### Reading text
════════════════════
Introduction to Computational Linguistics

Top Down Parsing

Top-Down
Parsing
Think of this as an algorithm that takes one particular view of how to do a derivation. Suppose we are trying to parse the sentence John likes Richard M. Nixon with respect to the grammar:

S -> NP VP | VP
VP -> V NP | V PP
NP -> Art (Adj) N | PN
VP -> is/are Adj | V NP
PP -> P NP
PN -> Richard M Nixon | John
V -> likes | runs | eats
P -> in | on | under
Art -> the | a
Adj -> red | big
N -> house | garden | car

Non-terminals are symbols that occur on the LHS of a rule. The non-terminals in this grammar
S, NP, VP, PP, P, Art, Adj, N, V, PN
Terminals are symbols that occur ONLY on the RHS of a rule. The non-terminals in this grammar
is are Richard M Nixon John likes runs
eats in on under the a red big
The pre-terminals are symbols that occur on the LHS of a rule introducing ONLY terminals. The pre-terminals are:
N Art Adj PN V P
These correspond to our traditional notion of parts of speech in a natural language grammar.
The START Symbol in the grammar is S. Then a derivation that yields the sentence is:

Rule Application
START S

S -> NP VP NP VP

NP -> PN PN VP

PN -> John John VP

VP -> V NP John V NP

V -> likes John likes NP

NP -> PN John likes PN

PN -> Richard M. Nixon. John likes Richard M. Nixon.

Derivations
Notice there are many derivations that could produce the sentence from this grammar.

Rule Application
START S

S -> NP VP NP VP

NP -> PN PN VP

VP -> V NP PN V NP

NP -> PN PN V PN

PN -> John John V PN

V -> likes John likes PN

PN -> Richard M. Nixon John likes Richard M. Nixon

Both derivations start with the start symbol and begin a sequence of re-writes, terminating with a line that consists ONLY of terminals. Therefore these are top-down derivations.
The first derivation picked a particular symbol and kept re-writing until the result waas all terminals, then picked th enext symbol, and so on, moving left to right. This is a top-down left-to-right depth first derivation.
The second derivation just rewrote symbols in order of occurrence from left to right. This is a top-down left-to-right breadth first derivation.

Bottum-up
Derivation
Derivations do not have to start with the start symbol in order to fulfill the role we want of them (justifying that a particular striong is licensed by a particular grammar).
We can also start with the string and work our way to the start symbol.

Rule Application
PN -> Richard M. Nixon. John likes Richard M. Nixon.

NP -> PN John likes PN

V -> likes John likes NP

VP -> V NP John V NP

PN -> John John VP

NP -> PN PN VP

S -> NP VP NP VP

START S

Notice this is just exactly the reverse of the first top-down depth-first derivation.

Trees
A derivation can be associated with a tree in a fairly obvious way.
════════════════════
### Information provided
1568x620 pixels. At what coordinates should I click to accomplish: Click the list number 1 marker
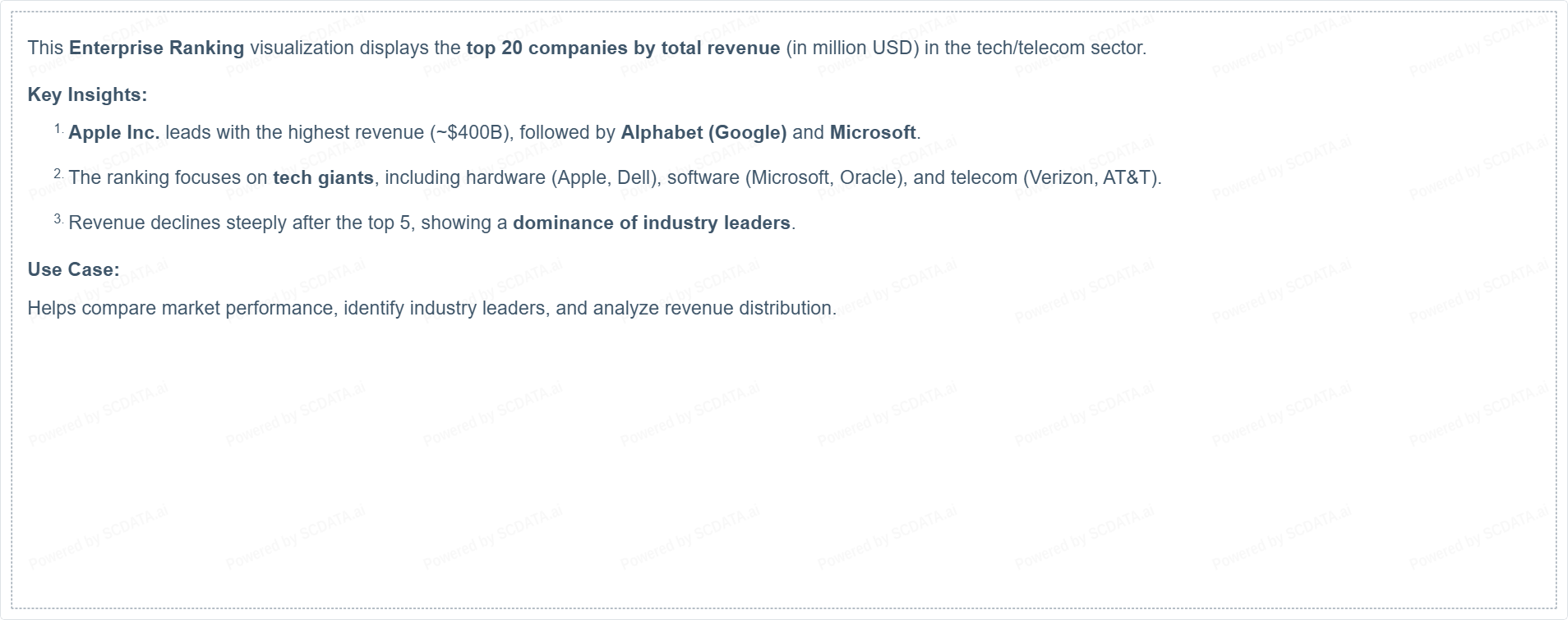(x=59, y=129)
════════════════════
### Prompt
Repeat word for word the passage of the top-down parsing text above that opens with the words containing "The first derivation" and closes with "a particular grammar).".

### Reply to the exercise
The first derivation picked a particular symbol and kept re-writing until the result waas all terminals, then picked th enext symbol, and so on, moving left to right. This is a top-down left-to-right depth first derivation.
The second derivation just rewrote symbols in order of occurrence from left to right. This is a top-down left-to-right breadth first derivation.

Bottum-up
Derivation
Derivations do not have to start with the start symbol in order to fulfill the role we want of them (justifying that a particular striong is licensed by a particular grammar).